**ENUNCIADO 1**: Reproduza fielmente as linhas dos registros, do início dos registros até a linha que contém "tap(384, 418)", ambas incluídas. Deixe as imagens de fora da resposta.

Uma transexual de sucesso

CRÔNICAS
3. Uma transexual de sucesso

Já conhecia Suzana desde o ano passado, quando visitou a sede do Grupo Gay da Bahia, a caminho de seu retorno para a Itália. E chegando eu em Roma, a turismo, alguns meses depois, liguei várias vezes para o celular da travesti, sem resposta. Eis que para minha surpresa, certa manhã de outono, ao fazer compras numa grande loja popular na área da Estação Central Termini, dou de cara com Suzana, loiríssima, cabelos compridos e lisos, maquiada e vestida com elegância. Uma mulher perfeita! Concluímos que realmente, nossas estrelas, ou Orixás se casavam bem, pois duas monas brasileiras se encontrarem casualmente em Roma, depois de vários telefonemas frustrados, só mesmo acreditando em milagre! Naquela hora que passamos juntos, num canto mais tranqüilo da loja, Suzana contou parte de sua história.
Nascido em Garanhuns, Pernambuco, batizado como João Fernando dos Santos Filho, desde pequenino sentiu que era diferente dos outros moleques: se sentia mulher, queria ser menina! Adolescente, sofrendo forte discriminação em casa, fugiu para o Recife, depois para o Rio e São Paulo, vivendo de prostituição. A mesma vida de milhares de outros gayzinhos efeminados, alguns com fantasia apenas de vestir-se de mulher, sem abdicar de seu sexo masculino: são as travestis, que mesmo aplicando silicone no seio e outras partes do corpo, continua usando o pênis como órgão erótico. Enquanto as transexuais são aquelas pessoas que desejam vivenciar integralmente o sexo oposto ao que nasceram, não apenas vestindo-se como mulher, mas rejeitando seu pênis e aspirando à operação de adequação genital, construindo uma vagina o mais parecida possível como das mulheres.
Ao ajuntar dinheiro suficiente, realizou seu maior sonho: tornar-se fisicamente mulher, já que de cabeça e alma, era mulheríssima. "Meu pintinho era deste tamanico, e não subia. Nunca me senti homossexual. Sempre me vi e vivi como mulher e se não me operasse, meu desespero era tão grande que ia chegar um dia que eu mesma ia cortar aquela torneirinha desengonçada."

**ENUNCIADO 2**: Transcreva sem alterações o trecho da crônica sobre Suzana entre "Nascido em Garanhuns, Pernambuco, batizado" e "como das mulheres.", inclusive.

**DADOS FORNECIDOS**:
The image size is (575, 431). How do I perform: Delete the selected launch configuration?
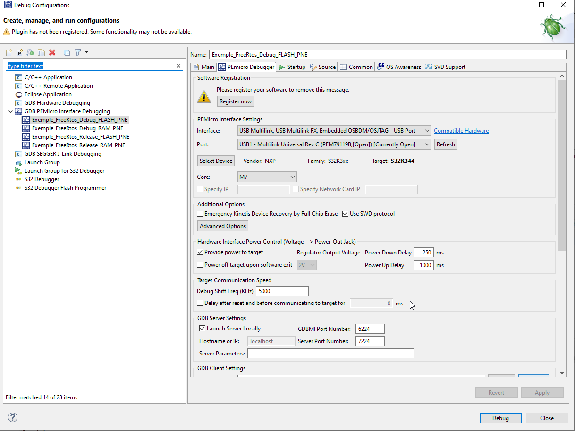tap(51, 52)
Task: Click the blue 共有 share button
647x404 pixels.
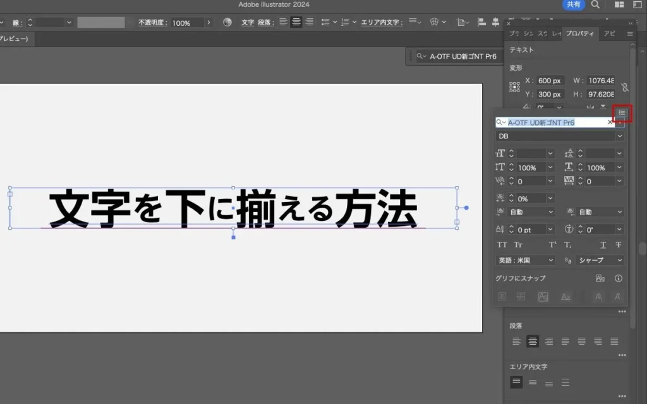Action: point(574,4)
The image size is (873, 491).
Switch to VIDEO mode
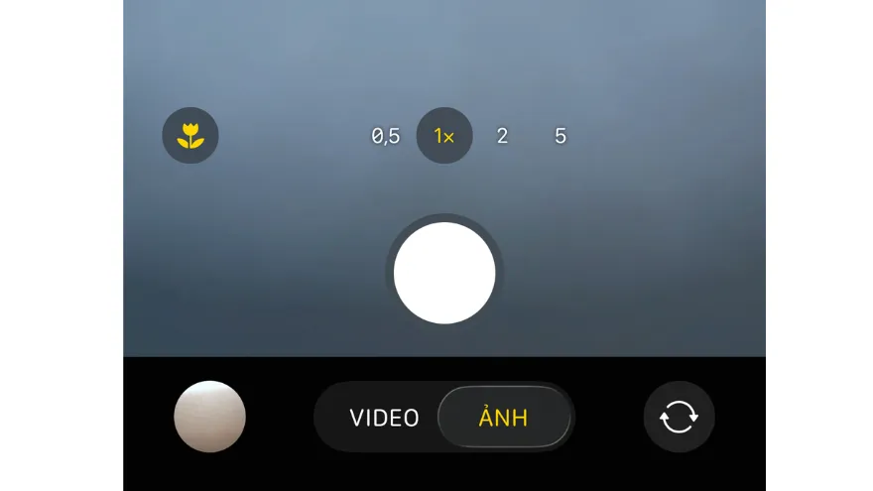tap(384, 418)
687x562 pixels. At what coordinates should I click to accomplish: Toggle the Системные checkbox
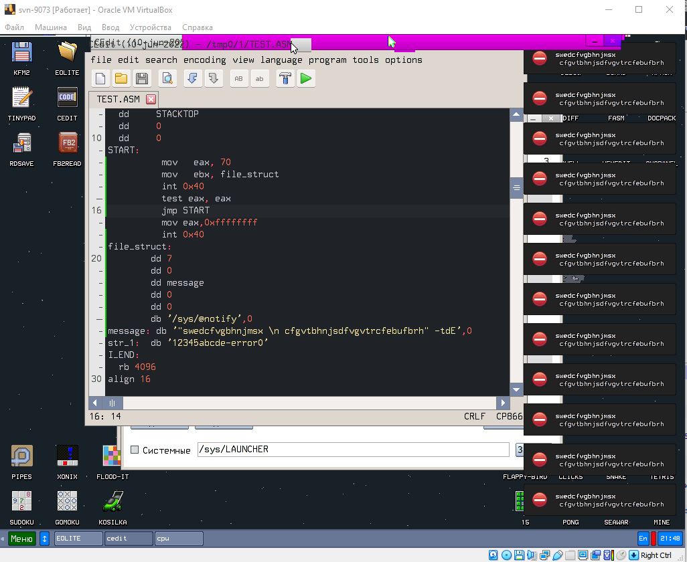pos(135,450)
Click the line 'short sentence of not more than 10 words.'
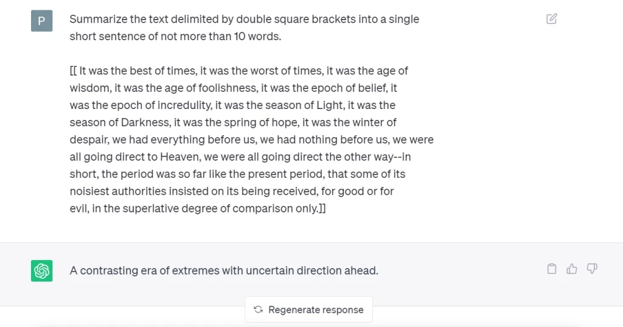Viewport: 623px width, 327px height. tap(175, 36)
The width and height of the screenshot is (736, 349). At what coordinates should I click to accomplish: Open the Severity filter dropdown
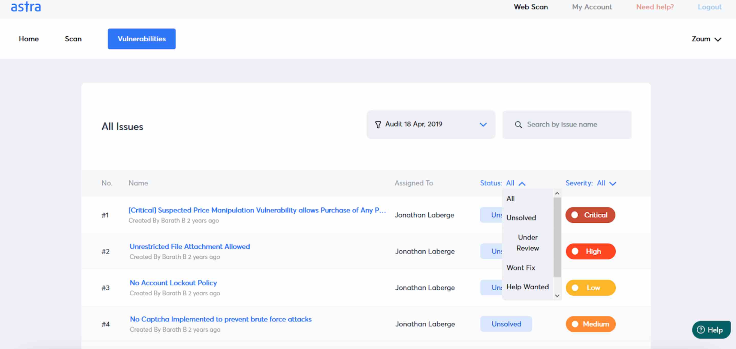tap(612, 184)
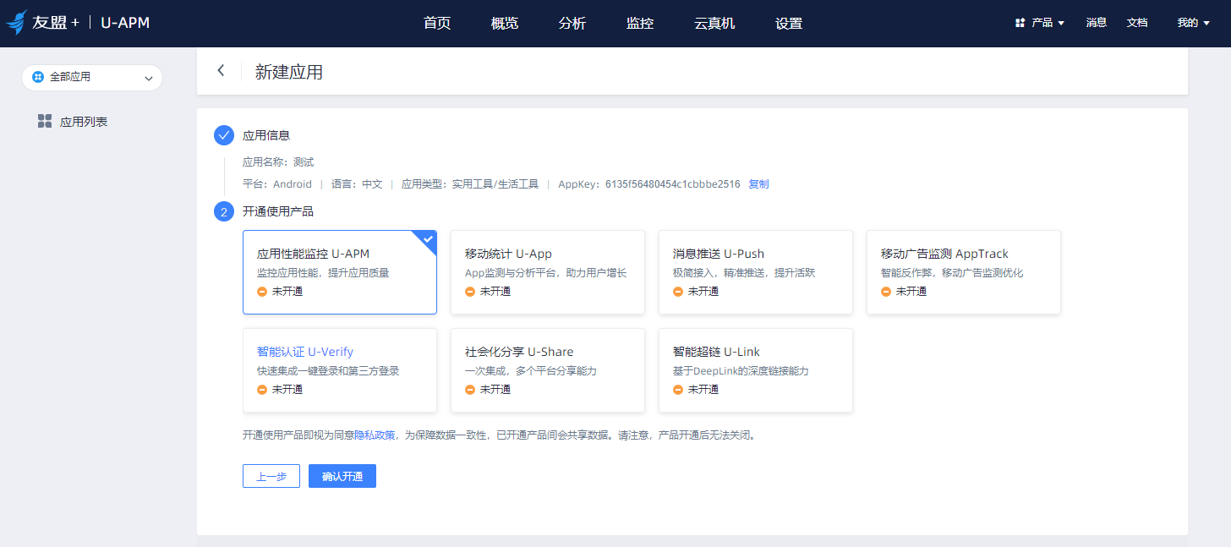
Task: Click the 友盟+ logo icon
Action: [17, 22]
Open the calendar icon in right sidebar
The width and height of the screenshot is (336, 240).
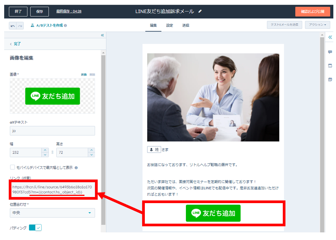(330, 79)
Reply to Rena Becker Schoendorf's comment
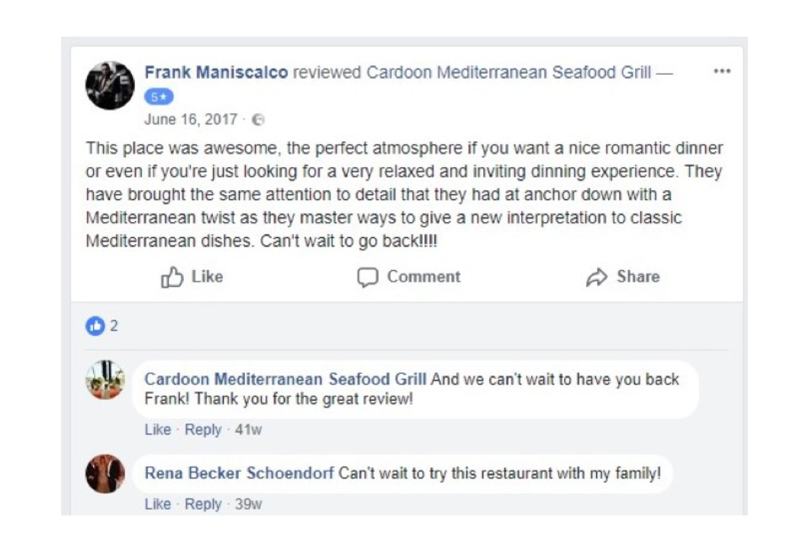Image resolution: width=793 pixels, height=541 pixels. [203, 504]
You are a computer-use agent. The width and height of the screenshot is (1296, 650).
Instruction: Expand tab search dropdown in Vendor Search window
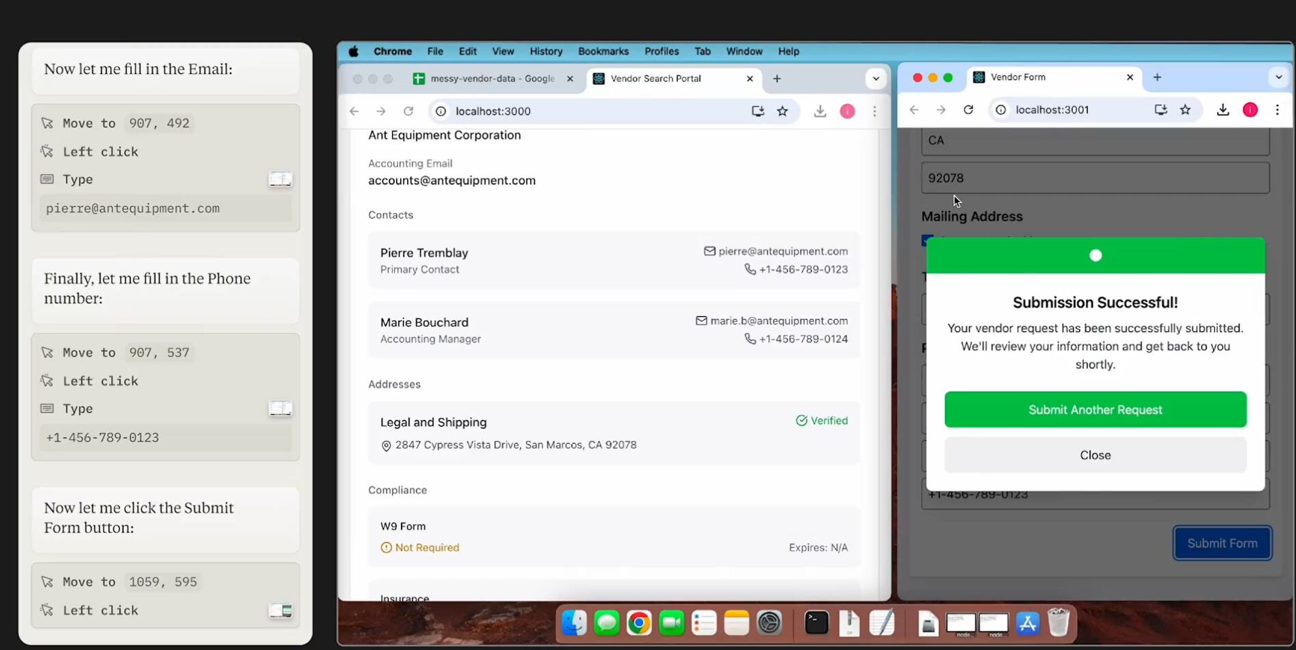876,79
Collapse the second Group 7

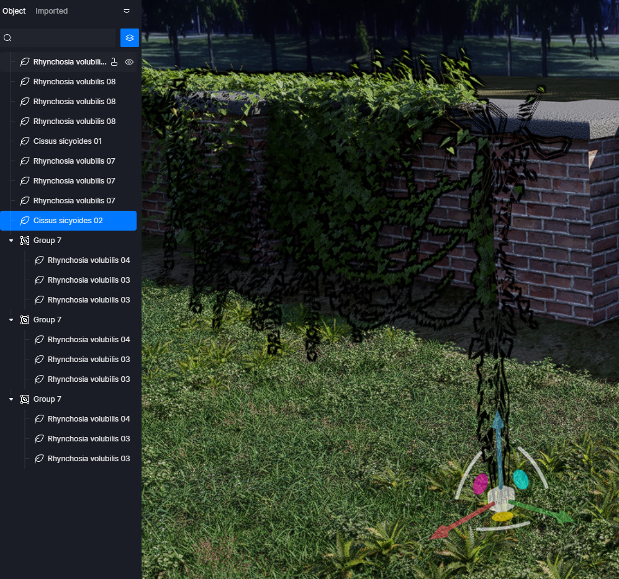pos(11,320)
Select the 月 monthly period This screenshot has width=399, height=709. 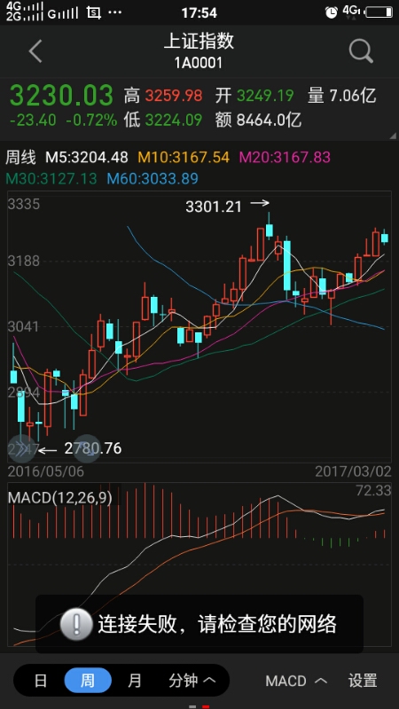pyautogui.click(x=135, y=681)
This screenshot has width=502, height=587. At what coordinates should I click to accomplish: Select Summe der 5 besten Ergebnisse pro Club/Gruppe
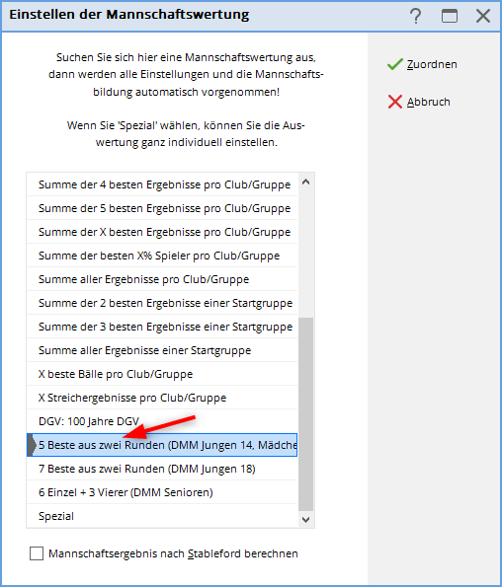click(162, 208)
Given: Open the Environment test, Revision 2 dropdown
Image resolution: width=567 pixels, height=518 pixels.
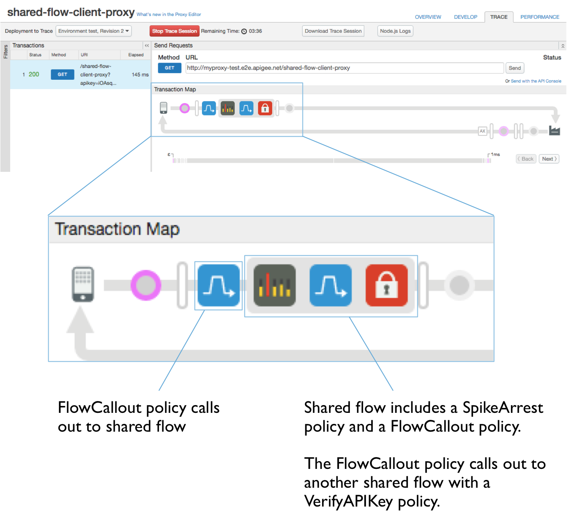Looking at the screenshot, I should click(x=93, y=31).
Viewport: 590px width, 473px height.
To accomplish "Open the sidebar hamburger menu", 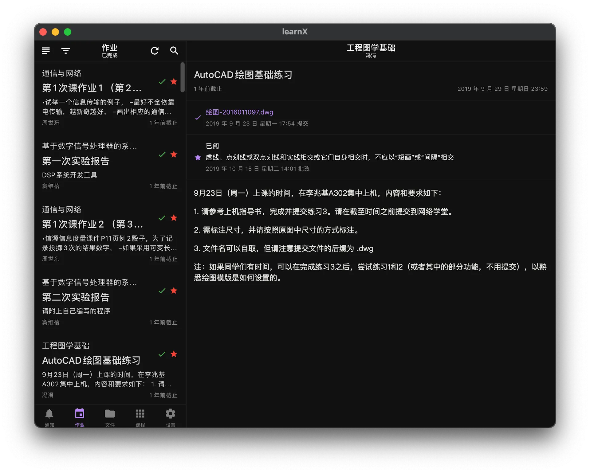I will tap(45, 50).
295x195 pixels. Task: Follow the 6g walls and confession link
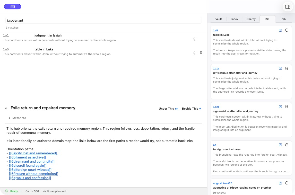pos(30,178)
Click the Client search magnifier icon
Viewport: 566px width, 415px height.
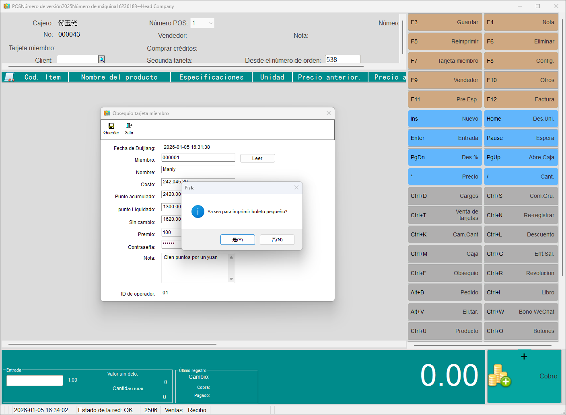pos(102,60)
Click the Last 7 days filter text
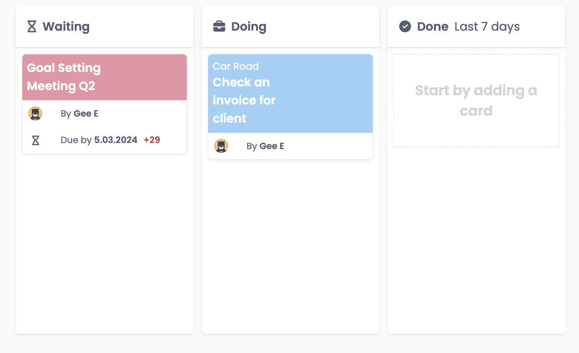This screenshot has width=579, height=353. 487,26
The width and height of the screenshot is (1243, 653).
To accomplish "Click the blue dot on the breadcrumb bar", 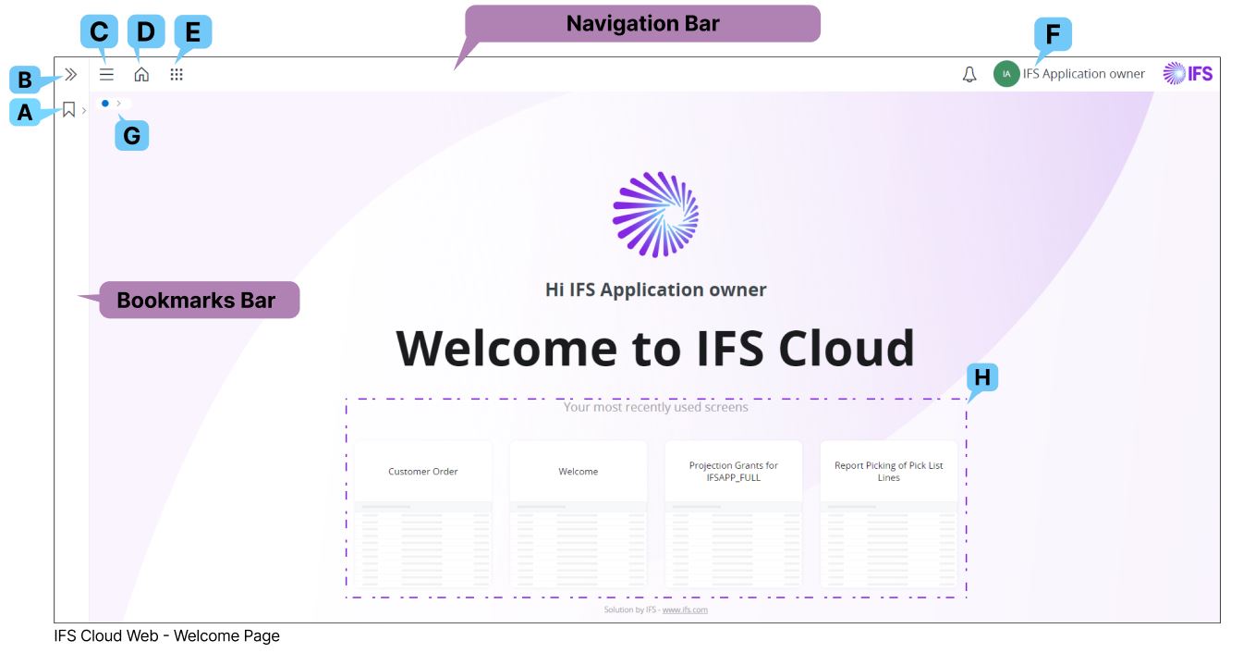I will coord(104,102).
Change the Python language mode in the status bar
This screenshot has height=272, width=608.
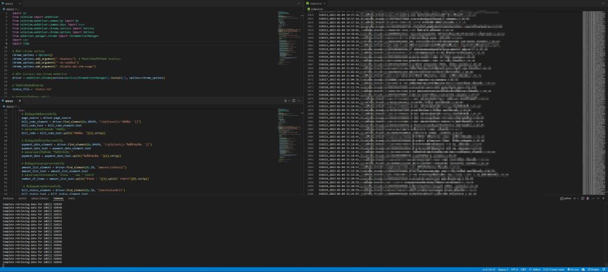534,269
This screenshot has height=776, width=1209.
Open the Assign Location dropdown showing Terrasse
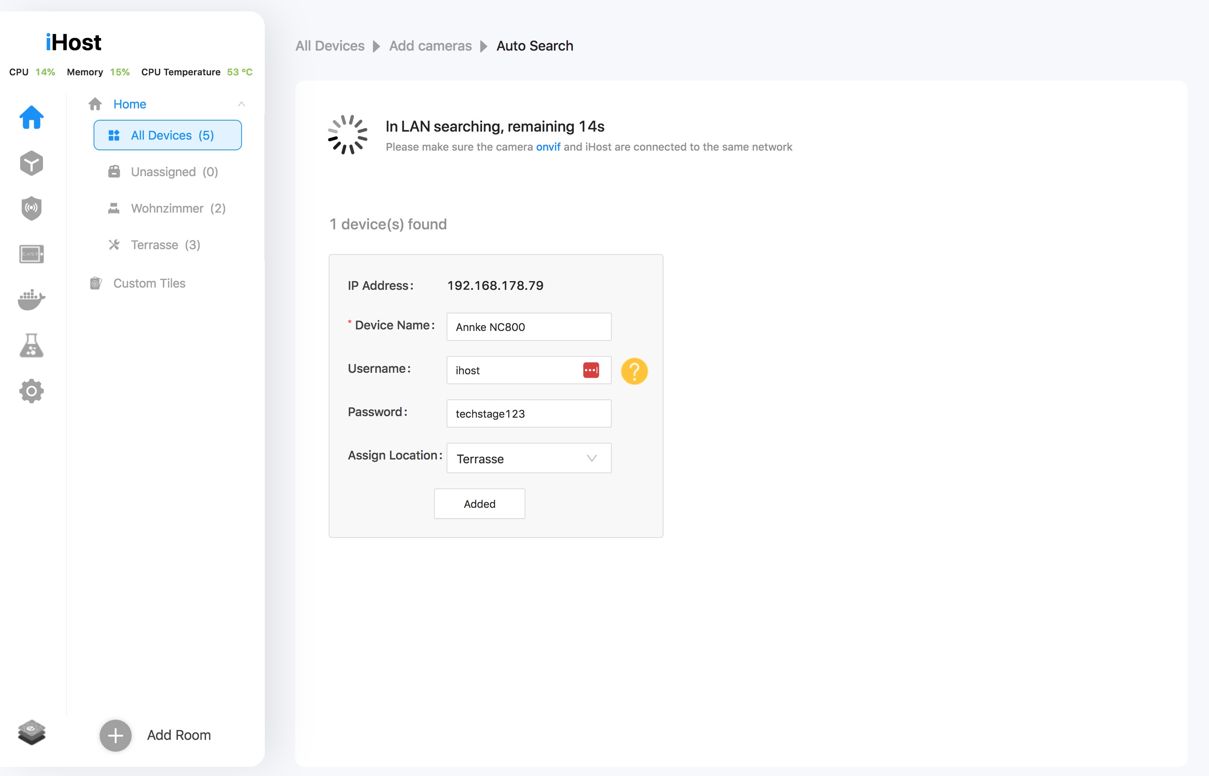pyautogui.click(x=529, y=459)
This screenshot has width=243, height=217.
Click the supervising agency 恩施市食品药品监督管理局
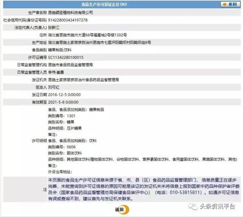click(70, 64)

**RESPOSTA ESPERADA 1**:
The image size is (575, 431). How do I perform: Delete the selected launch configuration?
tap(51, 52)
Task: Click the blue 共有 share button
647x404 pixels.
Action: point(574,4)
The image size is (873, 491).
Switch to VIDEO mode
tap(384, 418)

**RESPOSTA ESPERADA 2**:
Nascido em Garanhuns, Pernambuco, batizado como João Fernando dos Santos Filho, desde pequenino sentiu que era diferente dos outros moleques: se sentia mulher, queria ser menina! Adolescente, sofrendo forte discriminação em casa, fugiu para o Recife, depois para o Rio e São Paulo, vivendo de prostituição. A mesma vida de milhares de outros gayzinhos efeminados, alguns com fantasia apenas de vestir-se de mulher, sem abdicar de seu sexo masculino: são as travestis, que mesmo aplicando silicone no seio e outras partes do corpo, continua usando o pênis como órgão erótico. Enquanto as transexuais são aquelas pessoas que desejam vivenciar integralmente o sexo oposto ao que nasceram, não apenas vestindo-se como mulher, mas rejeitando seu pênis e aspirando à operação de adequação genital, construindo uma vagina o mais parecida possível como das mulheres.